Khokababur Pratyabartan (English: The Return of Little Master) is a 1960 Indian Bengali-language social drama film directed by Agradoot based on the 1891 short story of the same name by Rabindranath Tagore. The film starring Uttam Kumar in lead with Asit Baran, Sumita Sanyal and others are played supporting role. This film was released on 28 April 1960 under the banner of Agradoot Chitra. Music direction of the film was done by Hemanta Mukherjee. The film is remember as one of the best film of Uttam's career. His performance as a servant was huge acclaimed. The film was an hit at the box office.

Plot
The plot revolves with Raicharan's tragic life. He is the obedient servant of local zamindar and takes care of zamindar's son whom he addresses as Khokababu. One day, the little son dies in an accident in river flood and he is blamed for the same.

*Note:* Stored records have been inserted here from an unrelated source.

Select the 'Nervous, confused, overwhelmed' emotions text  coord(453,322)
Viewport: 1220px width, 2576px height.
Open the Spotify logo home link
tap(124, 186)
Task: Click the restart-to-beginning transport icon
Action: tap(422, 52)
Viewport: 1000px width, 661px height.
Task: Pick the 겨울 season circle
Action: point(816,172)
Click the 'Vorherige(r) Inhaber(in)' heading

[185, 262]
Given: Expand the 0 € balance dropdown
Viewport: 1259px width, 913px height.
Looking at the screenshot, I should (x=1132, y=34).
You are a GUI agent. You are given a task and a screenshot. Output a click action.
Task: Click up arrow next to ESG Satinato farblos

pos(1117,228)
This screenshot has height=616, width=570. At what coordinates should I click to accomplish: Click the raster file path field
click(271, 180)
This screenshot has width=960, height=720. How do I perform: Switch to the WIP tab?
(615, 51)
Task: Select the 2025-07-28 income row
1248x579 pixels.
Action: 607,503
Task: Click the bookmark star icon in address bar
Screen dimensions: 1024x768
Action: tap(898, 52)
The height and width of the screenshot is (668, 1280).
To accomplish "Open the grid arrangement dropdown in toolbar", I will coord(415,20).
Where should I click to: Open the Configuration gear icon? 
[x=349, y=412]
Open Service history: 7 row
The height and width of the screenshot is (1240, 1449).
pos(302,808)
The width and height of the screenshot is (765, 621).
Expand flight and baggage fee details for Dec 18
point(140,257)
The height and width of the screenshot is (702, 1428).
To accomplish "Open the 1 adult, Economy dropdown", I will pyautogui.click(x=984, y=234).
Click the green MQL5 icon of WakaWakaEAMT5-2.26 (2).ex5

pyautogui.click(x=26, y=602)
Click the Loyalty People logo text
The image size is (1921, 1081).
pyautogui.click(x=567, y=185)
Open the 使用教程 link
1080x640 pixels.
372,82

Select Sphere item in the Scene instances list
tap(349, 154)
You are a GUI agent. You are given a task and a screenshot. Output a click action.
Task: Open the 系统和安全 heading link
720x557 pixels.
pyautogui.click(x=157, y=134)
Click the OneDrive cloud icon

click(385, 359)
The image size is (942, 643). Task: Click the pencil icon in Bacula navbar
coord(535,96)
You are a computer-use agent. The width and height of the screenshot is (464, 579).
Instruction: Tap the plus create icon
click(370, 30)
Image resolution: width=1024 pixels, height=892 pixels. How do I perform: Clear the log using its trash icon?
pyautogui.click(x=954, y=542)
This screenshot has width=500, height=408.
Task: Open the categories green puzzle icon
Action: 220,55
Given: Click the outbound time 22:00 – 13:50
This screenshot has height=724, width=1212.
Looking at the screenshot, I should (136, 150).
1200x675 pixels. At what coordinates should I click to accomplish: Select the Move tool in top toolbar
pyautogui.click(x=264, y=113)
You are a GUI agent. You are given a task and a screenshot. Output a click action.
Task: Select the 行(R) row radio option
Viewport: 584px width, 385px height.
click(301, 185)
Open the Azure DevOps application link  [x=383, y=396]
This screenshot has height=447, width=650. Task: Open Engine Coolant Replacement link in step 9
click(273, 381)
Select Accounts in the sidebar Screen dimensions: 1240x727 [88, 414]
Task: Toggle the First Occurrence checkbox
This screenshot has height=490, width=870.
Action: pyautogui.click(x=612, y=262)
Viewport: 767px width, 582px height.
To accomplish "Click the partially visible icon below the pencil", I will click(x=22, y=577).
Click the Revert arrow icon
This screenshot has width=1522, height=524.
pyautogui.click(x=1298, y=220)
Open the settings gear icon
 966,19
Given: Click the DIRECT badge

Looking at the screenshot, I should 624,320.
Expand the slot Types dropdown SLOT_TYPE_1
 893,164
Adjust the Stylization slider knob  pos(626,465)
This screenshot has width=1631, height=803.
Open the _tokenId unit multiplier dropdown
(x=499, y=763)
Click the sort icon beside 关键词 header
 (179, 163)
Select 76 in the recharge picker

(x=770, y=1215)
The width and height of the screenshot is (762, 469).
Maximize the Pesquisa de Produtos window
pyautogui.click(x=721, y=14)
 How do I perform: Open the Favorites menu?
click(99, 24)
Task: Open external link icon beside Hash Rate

In a delusional state, Raicharan starts believing his own infant to be his much loved khokababu and brought him up only to return him to his master.

Cast
 Uttam Kumar as Raicharan
 Tulsi Chakraborty
 Sumita Sanyal as Raicharan's Wife
 Asit Baran as Anukul
 Jahar Ganguly as Raicharan's Father
 Shobha Sen as Raicharan's Sister
 Sisir Batabyal
 Dipti Ray
 Master Babu as Khokababu
 Tilak Chakraborty

Soundtrack

Only Rabindra Sangeet used in this film to help by Rabindra Bharati.

Reception
This is one of the best film of Uttam Kumar's career. For the first time he doing character actor role. In the film he was totally deglamouraized. His performance as a servant Raicharan was huge acclaimed.  

In a article of Times of India wrote that - "Want to discover Mahanayak’s unmatched acting skills beyond romantic hits? You have to watch ‘Khokababur Pratyabartan’. It’s not an easy task for a charismatic lead actor to jump into the role of a next door loyal servant. Because of the screen adaptation of a famous story of Rabindranath Tagore, it was more difficult to maintain the authentic feel of the story. Uttam Kumar excelled it so well that it is still regarded as one of the most touching Bengali films ever created." 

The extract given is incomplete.